Düzeni bozacak eylemlere imza atılsın.
Ülkede huzursuzluk olsun.
Ayrışmalar hızlansın.
Kardeş kardeşe düşman olsun.
Siyaset uzlaşma yeri değil kavga sanatının icra edildiği bir sahne olsun.
Elbette bunların hiçbirini istemiyoruz.
Her şey masada kuralına, hukuka göre tanzim edilsin.
Tüm sorunlar uzlaşma yoluyla çözülsün.
Yukarıda saydığım şıklar bir şekilde icra edilebilir.
Ama bizim halkımızın böyle bir kültürü yok.
Daha doğrusu böyle bir kültür kalmadı.
Teline bastığın zaman herkes ciyak ciyak!
Ama hadi gel bunun hesabını soralım dediğinde, kimse oralı değil!
Hesap nasıl sorulur?
Halk kendisine yapıldığını düşündüğü haksızlıkların biletini nasıl keser?
Bir hukuk ve demokrasi ülkesi olan Türkiye’de, seçimle elbette.
Peki, son yılların en ağır ekonomik krizinin yaşandığı bu ülkede hesap sorma düşüncesinde olan var mı?

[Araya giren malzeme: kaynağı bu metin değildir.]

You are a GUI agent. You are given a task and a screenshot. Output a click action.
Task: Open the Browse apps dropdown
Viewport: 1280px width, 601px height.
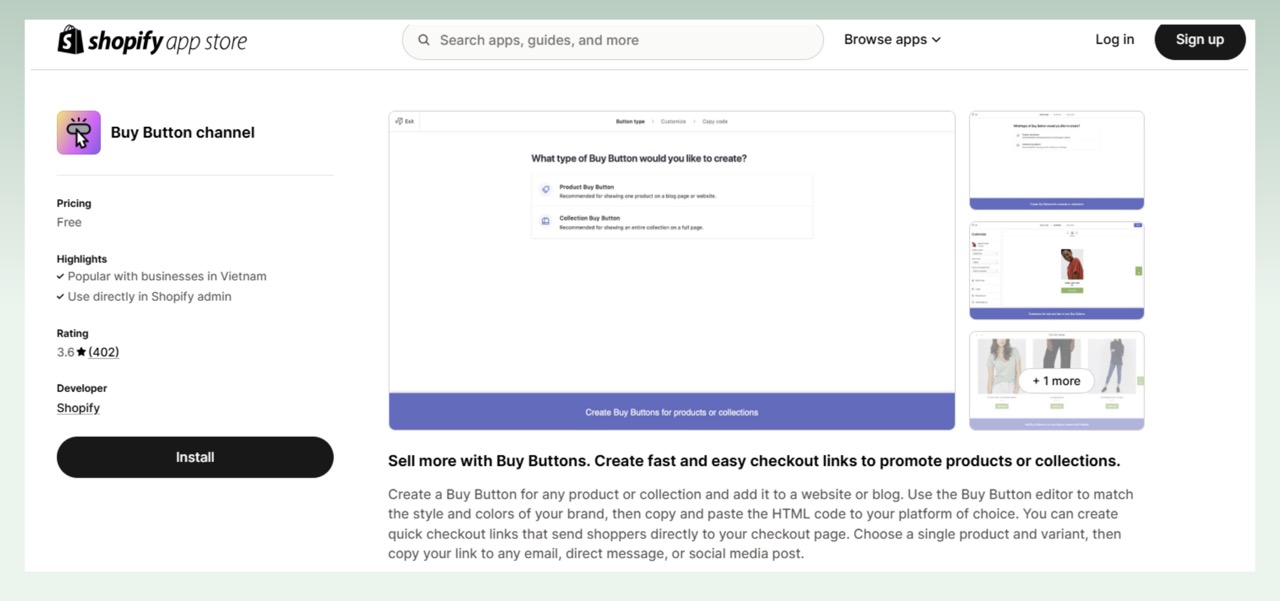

Ya da sorduğunda inim inim inleyen halk kesitleri, yaşamaya maruz bırakıldığı durum karşısında siyaset sahnesinin tablosunu değiştirebiliyor mu?
Ya da değiştirmek istiyor mu?
Görünen ve yaşanan o ki;
Hayır!
Hayat ne kadar pahalanırsa pahalansın.
Enflasyon ne kadar azarsa azsın.
Vatandaşın boğazındaki ilmikler ne kadar sıkılırsa sıkılsın.
Hepsi absürtü,
Vatandaş neyi, niçin yaşadığını ne kadar bilirse bilsin:
Ne fark ediyor?
Ne değişiyor?
Yaşam kalitesi hiç değişmediği hatta her gün daha da gerileyen halk bunu değiştirmeyenleri değiştirmeyi düşünüyor mu?
Yani, yaşadıklarını kader belleyen halk için;
Hiçbir şey fark etmiyor!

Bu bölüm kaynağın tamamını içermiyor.